• [Data to use]
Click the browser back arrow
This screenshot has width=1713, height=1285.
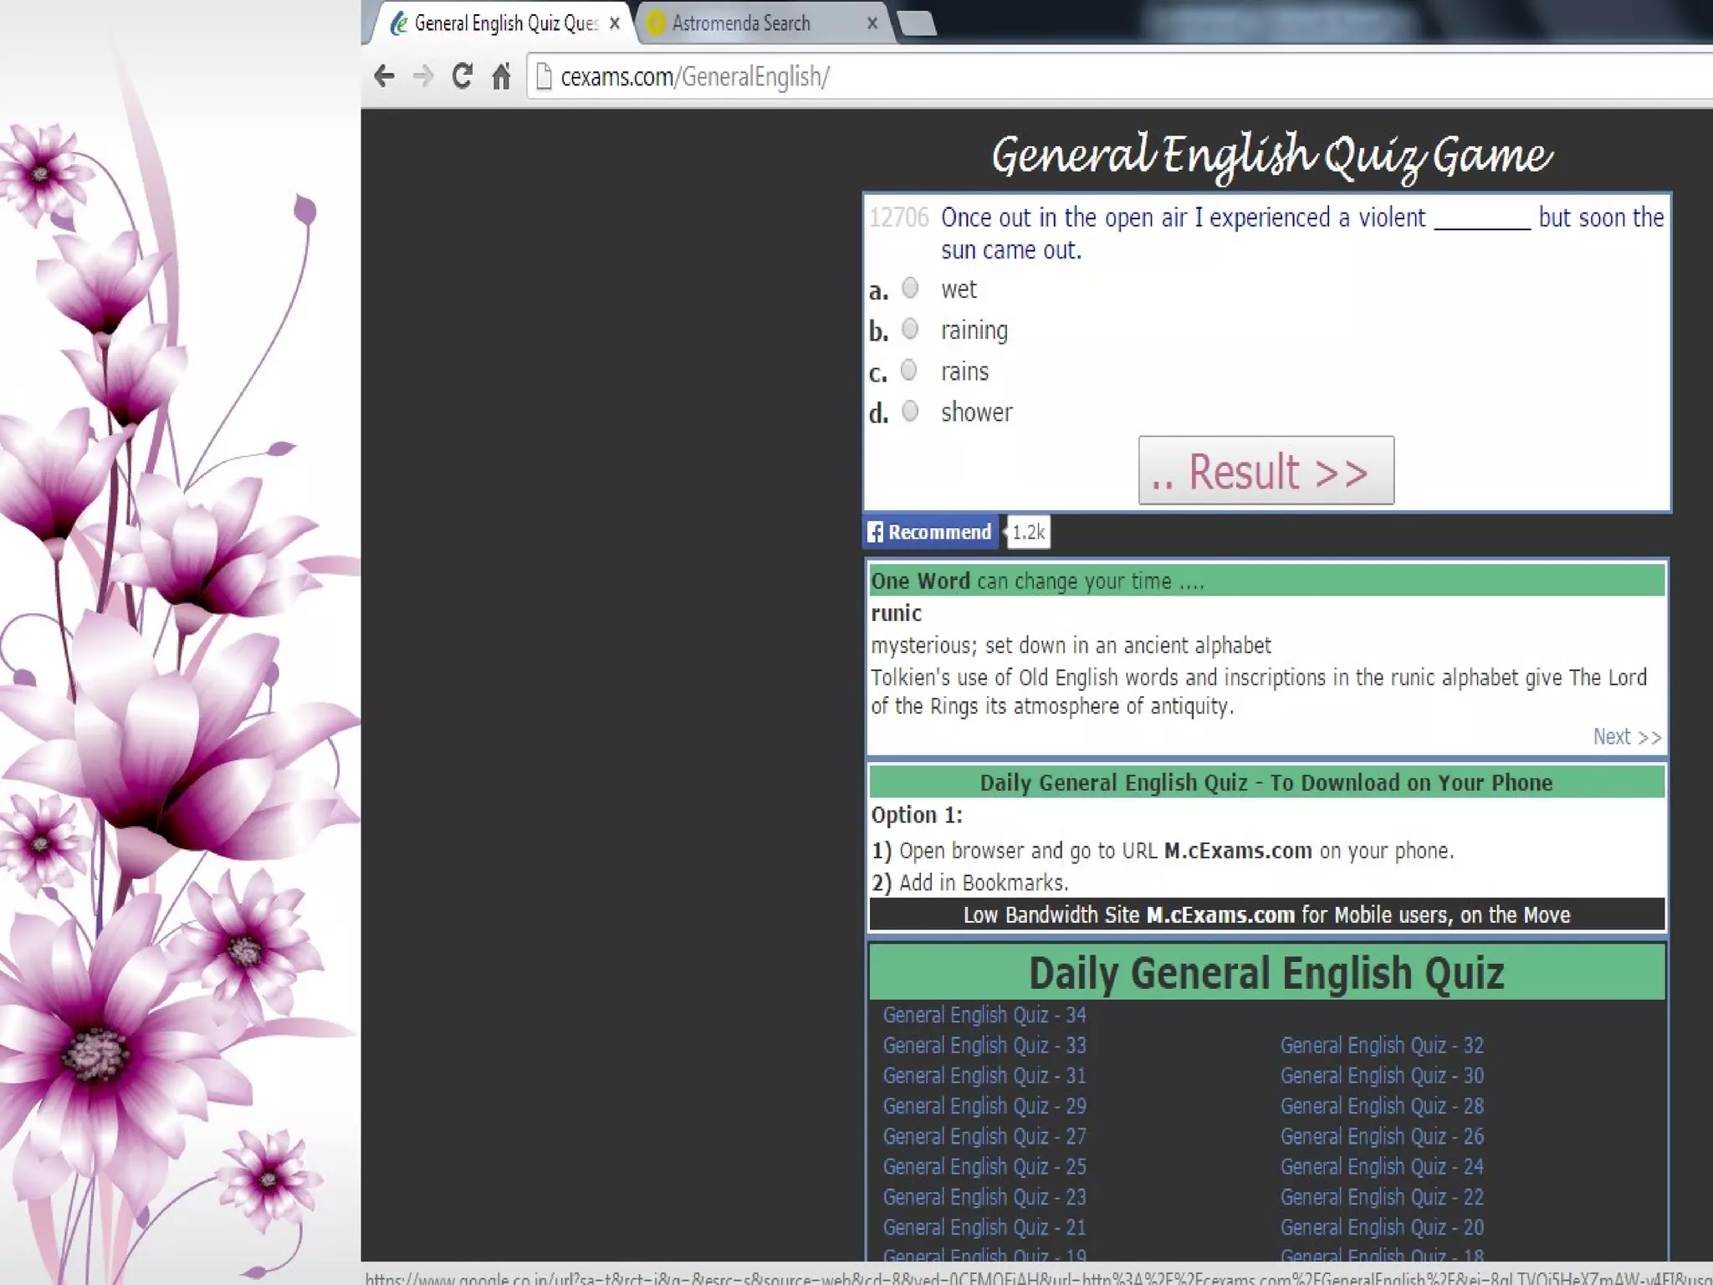(384, 76)
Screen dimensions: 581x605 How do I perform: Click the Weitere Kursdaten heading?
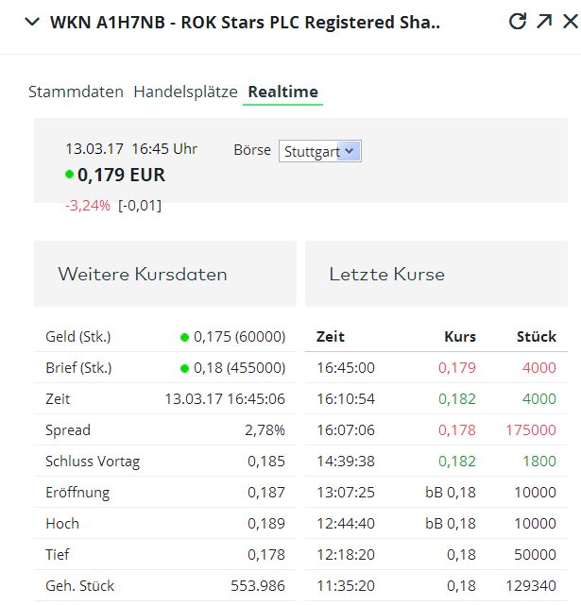143,275
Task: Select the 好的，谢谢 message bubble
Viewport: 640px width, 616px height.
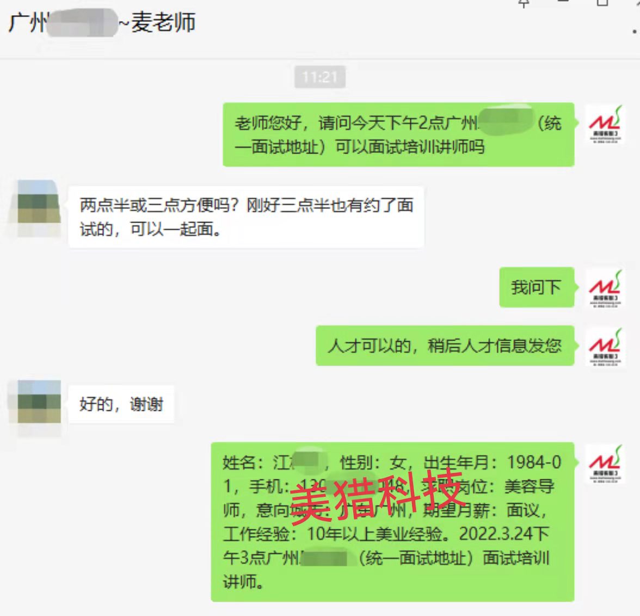Action: pos(121,404)
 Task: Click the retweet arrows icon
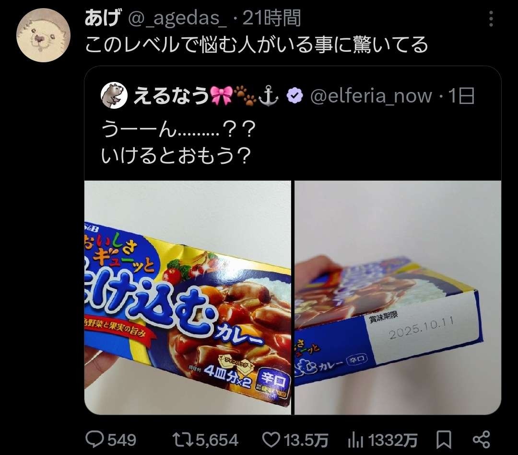[182, 440]
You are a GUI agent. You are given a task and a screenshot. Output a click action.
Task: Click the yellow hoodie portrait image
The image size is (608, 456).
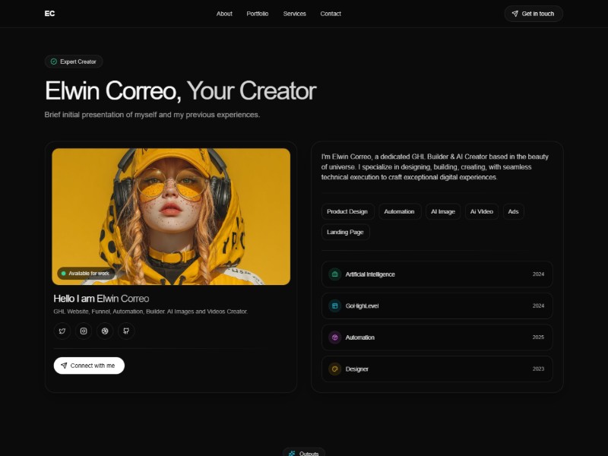coord(171,216)
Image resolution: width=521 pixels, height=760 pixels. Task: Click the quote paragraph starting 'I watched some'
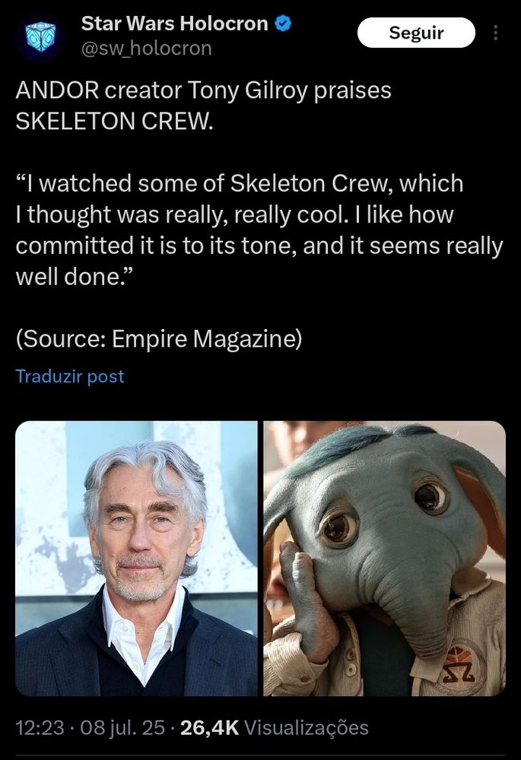point(259,230)
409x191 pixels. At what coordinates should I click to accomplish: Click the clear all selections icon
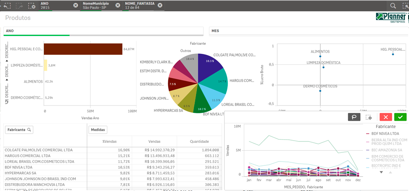(x=31, y=6)
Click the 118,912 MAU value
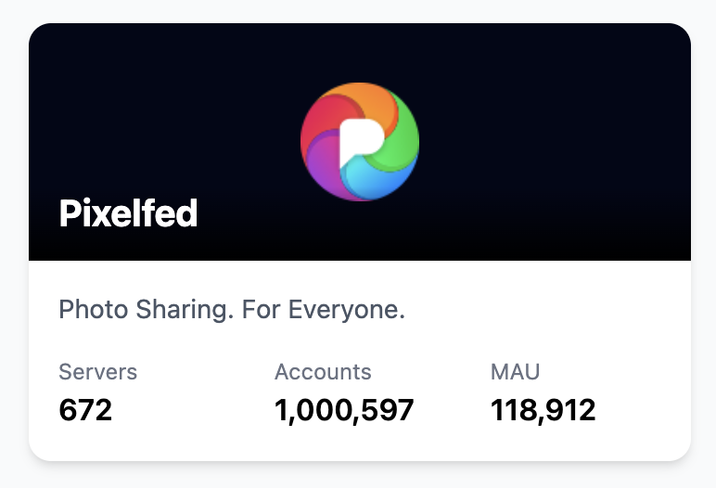 (x=543, y=410)
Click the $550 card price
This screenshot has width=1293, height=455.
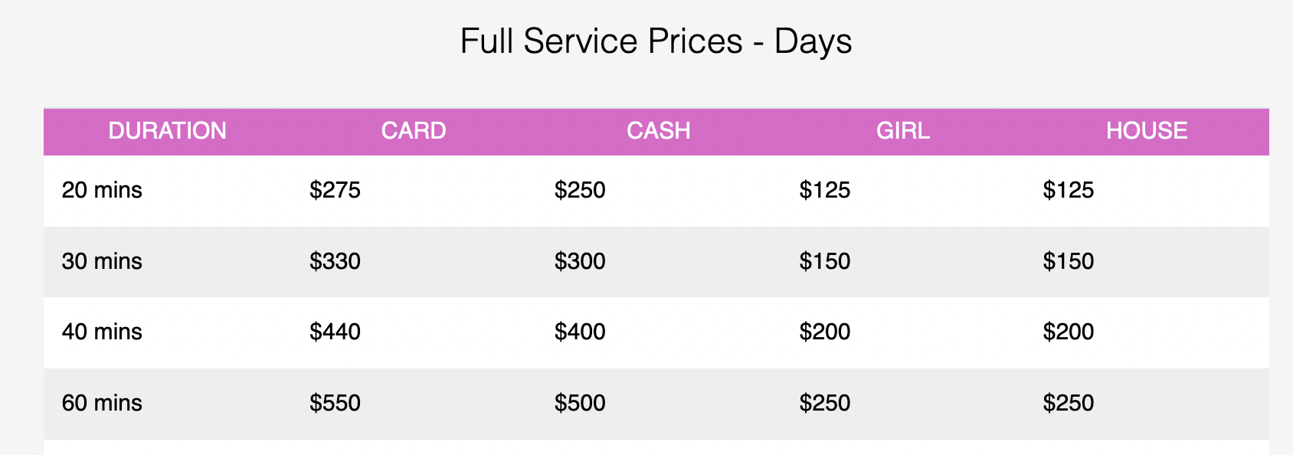pos(335,403)

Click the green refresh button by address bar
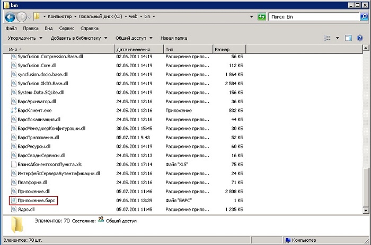[x=261, y=17]
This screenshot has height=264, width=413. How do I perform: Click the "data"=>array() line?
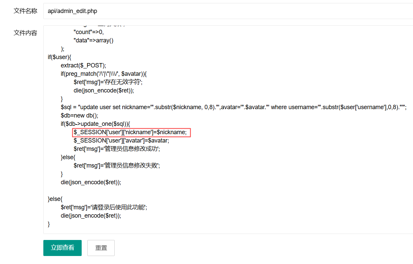coord(94,40)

• [Your goal] Retype the listing above word for word, with every line in its original order, and leave out the pictures.

• [Answer to the exercise]
Click the browser back arrow
This screenshot has width=1713, height=1285.
(384, 76)
Screen dimensions: 581x605 How do I perform: Click the Weitere Kursdaten heading?
143,275
Task: Select the 好的，谢谢 message bubble
Viewport: 640px width, 616px height.
Action: pos(121,404)
 Task: Click the retweet arrows icon
[182, 440]
You are a GUI agent. You are given a task and a screenshot. Output a click action.
Task: Click the yellow hoodie portrait image
The image size is (608, 456).
coord(171,216)
Image resolution: width=521 pixels, height=760 pixels. Task: Click the quote paragraph starting 'I watched some'
point(259,230)
409x191 pixels. At what coordinates should I click to accomplish: Click the clear all selections icon
(x=31, y=6)
Click the 118,912 MAU value
 (x=543, y=410)
Click the $550 card price
This screenshot has width=1293, height=455.
pos(335,403)

Click the green refresh button by address bar
[x=261, y=17]
This screenshot has height=264, width=413. How do I perform: Click the "data"=>array() line?
coord(94,40)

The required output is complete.